Nevertheless, many women are still convinced the only way to change things in Turkey is to get more women into the political system. A group of prominent women has set up a new organization called Kader, the local version of Emily's List. Their aim is to send 55 women (then 10 percent and now 2.4 percent) to parliament by the year 2000. "We are fed up. We want a clean society,'' says Sirin Tekeli, former director of the Women's Library and a leader of Kader.

Imren Aykut, the soft-spoken new minister of environment, talked to me at the Ankara office of the leading Turkish daily, Hurriyet. "This time Ciller will have to face the court. People think someone cannot accumulate so much wealth in so little time. The Turkish people expect wrongdoings should not go unpunished...

"Another important issue is the enormous amount of money Refah receives from unknown sources which is distributed to the poorest areas. The party is buying votes with goods, food, heat and sending children to schools and clinics. There's no way the other parties can compete with them.

"Villagers are flooding into cities and cannot find jobs, but Refah gives them jobs and sends their kids to high school and universities. Young women are being brainwashed; we're losing them.

"Our top priority is the ministry of education. There must be a general review of state schools, their curricula and personnel. And in the first phase, Imam Hatip schools must be closed down.''

Over protests in the streets and filibustering among Islamist deputies, the Yilmaz government won parliamentary approval on Aug. 16 of an education reform, proclaiming eight years' compulsory schooling, which means the end of religious schools at the grade-school level. But the fight is not over. Although Imam Hatip demonstrations have been banned, Islamist militants hold spontaneous protests at different mosques around the country every Friday. It is clear the Islamists have chosen the Imam Hatip schools as their principle battle cry and will carry it through to the elections.

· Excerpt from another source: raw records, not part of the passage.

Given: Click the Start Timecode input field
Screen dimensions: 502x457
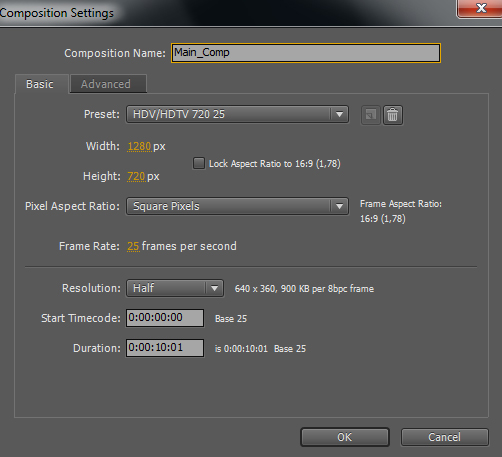Looking at the screenshot, I should [165, 318].
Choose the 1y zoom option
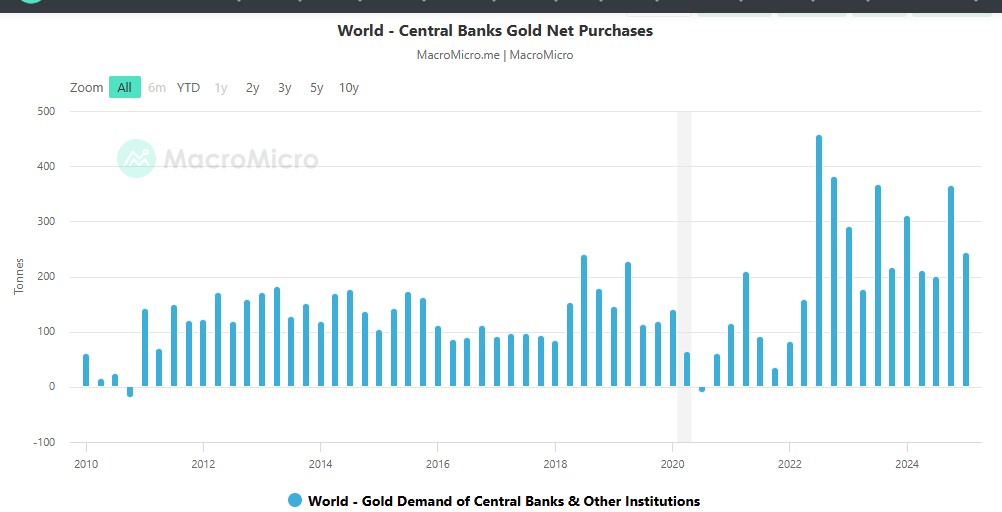 [x=221, y=88]
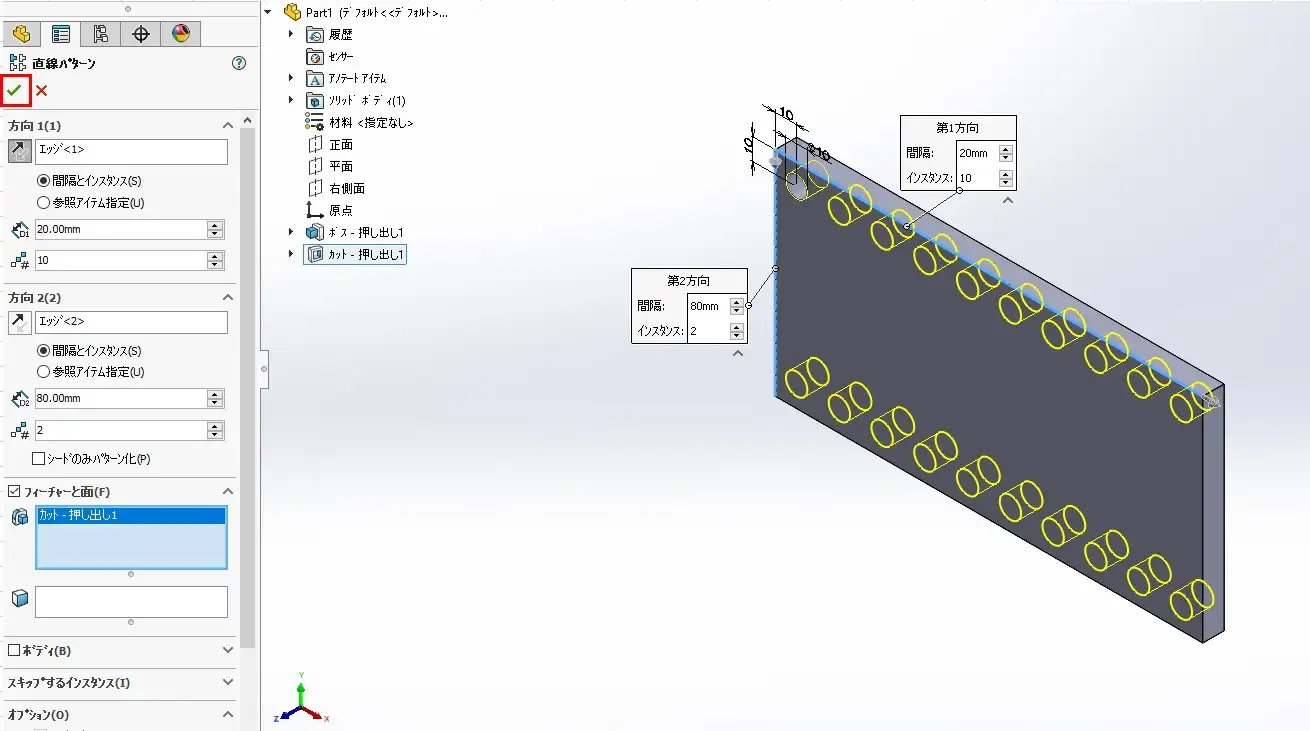Screen dimensions: 1310x731
Task: Expand the スキップするインスタンス section
Action: 228,683
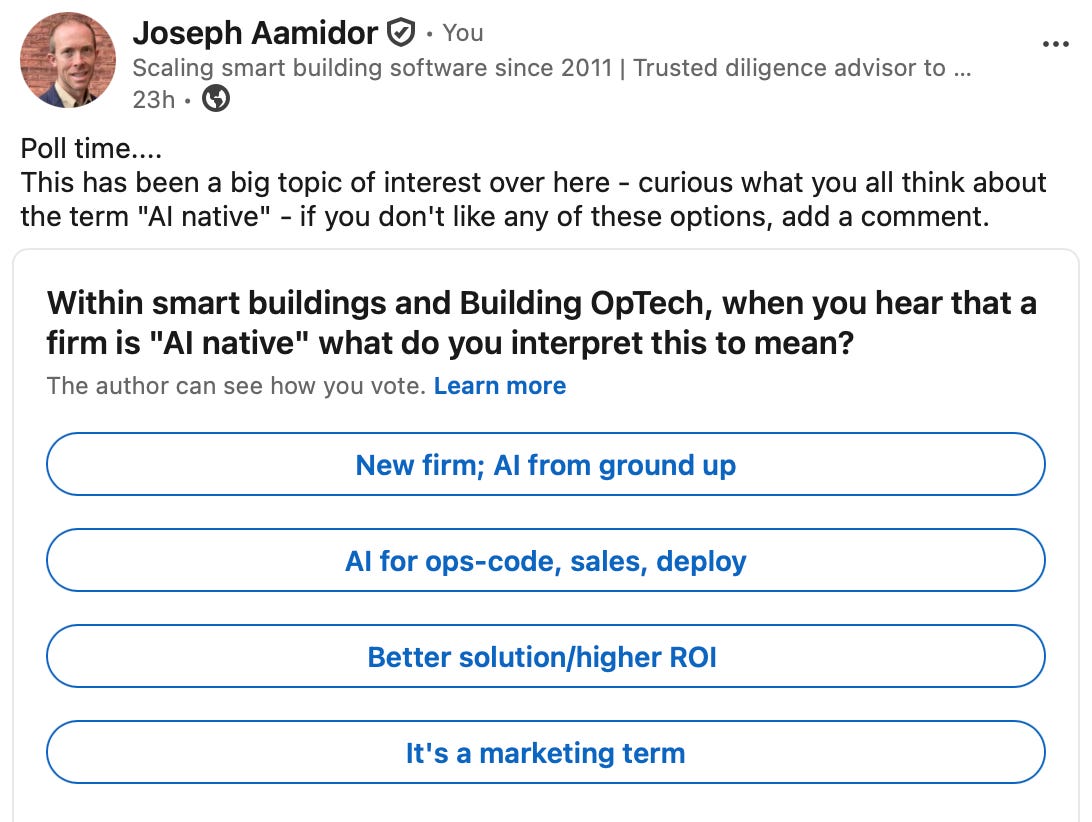This screenshot has width=1092, height=822.
Task: Click the "Poll time...." opening line
Action: [91, 148]
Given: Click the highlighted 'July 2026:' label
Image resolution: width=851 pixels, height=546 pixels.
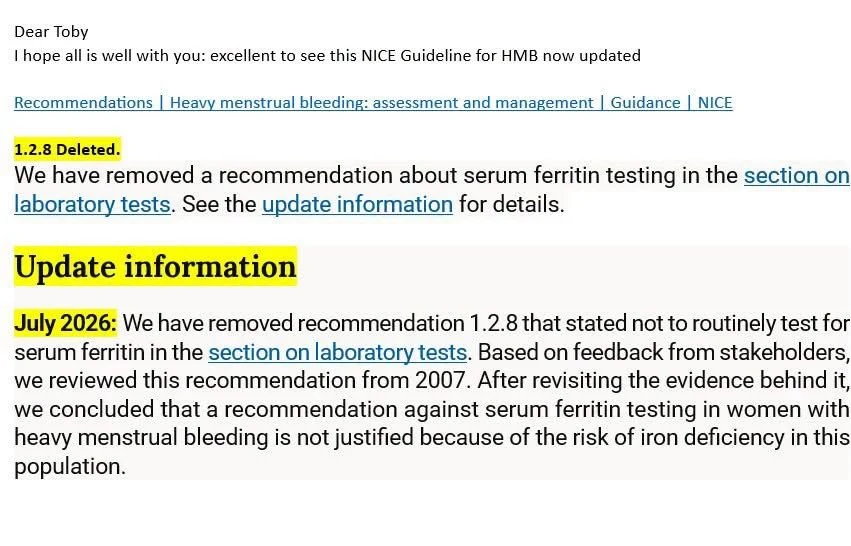Looking at the screenshot, I should click(x=65, y=323).
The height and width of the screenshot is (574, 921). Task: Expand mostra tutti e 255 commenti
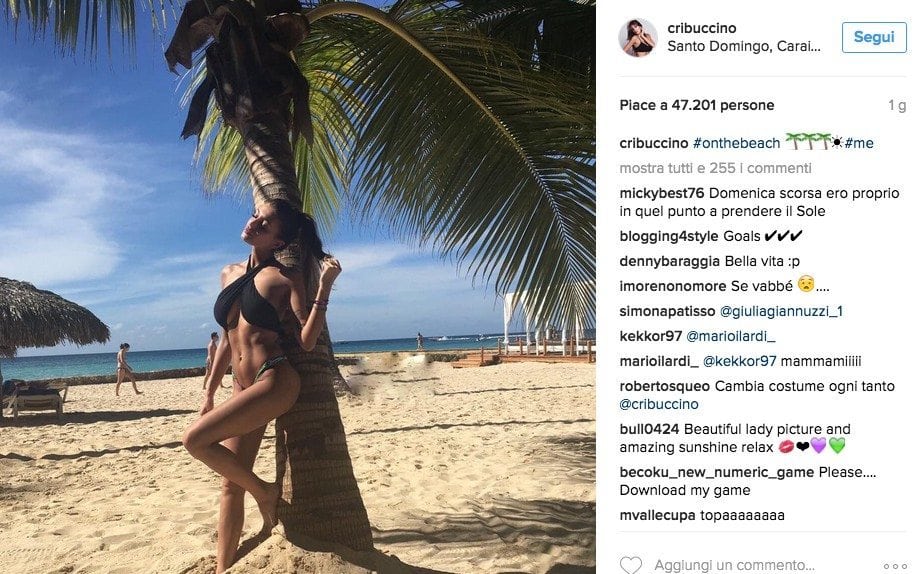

"The people have shown that we will never sacrifice the Imam Hatip and Qur'anic schools,'' says Ibrahim Solmaz, president of Onder, the Imam Hatip graduates association. He blames the media and some political parties for giving the schools "a false image as hotbeds of extremism.''

Amidst the brouhaha over Islamic schools, some sober voices like Soli Ozel, professor of political science at Bosphorus University in Istanbul, insist that the root cause of Refah's rise is not Qur'anic schools but the tremendous income disparity. According to recent figures, annual family income ranges from $22,344 for the top 12 percent to $1,300 for the lowest 40 percent. Ridvan Budak, head of the leftwing trade union confederation DISK, agrees that it was the failure of the secular political parties to correct the serious social inequalities that led to the fundamentalist surge.

"Turkey was headed for either a direct military coup or radical Islamic takeover,'' Mr. Budak, said, explaining DISK's unprecedented front with conservative confederation Turk-Is and the employers' union. Having experienced several military coups and seen the fundamentalists in Iran, the union leader said DISK and the other organizations have come together "to seek integration into Western, modern, secular, democratic life.''


Marvine Howe is former Ankara bureau chief of The New York Times.